Tropical Goths
Jun. 8th, 2008 08:56 am
Photo by María Isabel Rueda. More here.
The Photographers' Gallery is hosting at the moment an exhibition called Once more, with feeling, which showcases six young photographers from Colombia. Two of them are very good. Juan Pablo Echeverri collected seven years' worth of passport photos then did a giant collage with them. You can see a tiny fraction of them here. I loved how many style changes he went through in those years, like a young, crazy-eyed Madonna. I had a similar project in mind when I moved into this tower block, only I wanted to take a daily photo of the elevator instead of myself. I'm sure someone in the arts world would have found the changing contents of the elevator's floor fascinating.

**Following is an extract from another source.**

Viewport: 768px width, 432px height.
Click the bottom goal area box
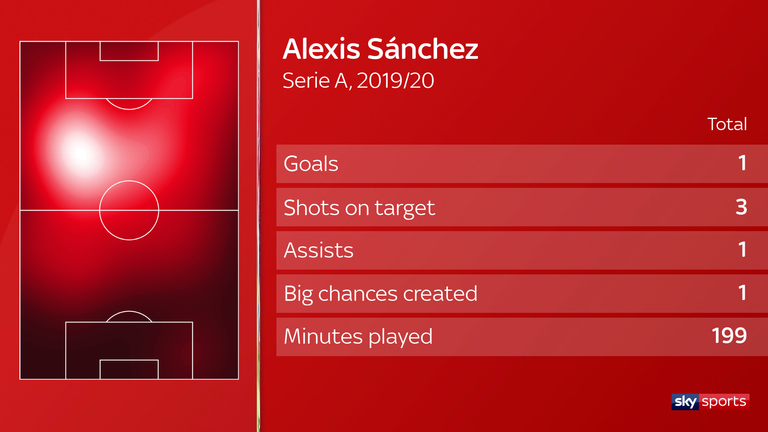coord(129,369)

I also really loved María Isabel Rueda’s black & white photographs documenting young Colombian goths. I imagine that Colombia is very similar to Brasil in that everyone is pressured to conform in the way they dress. People will stop what they are doing if someone with green hair walks by. The goth subculture is quite big in South America because it flies against what the main cultures wish to support and emphasise (colour, body-worship, the sun, etc), but it also sticks out amidst all that tropical foliage like a crooked tomb cross. María's series is called Vampires in the Savannah and shows various goth girls posing in the woods surrounding Bogotá. They look to me like nymphs imposed on the background - an emphasis, I suppose, on how they don't belong there. They are very beautiful, achieving in the photos the otherness which they chase in their own lives through their style.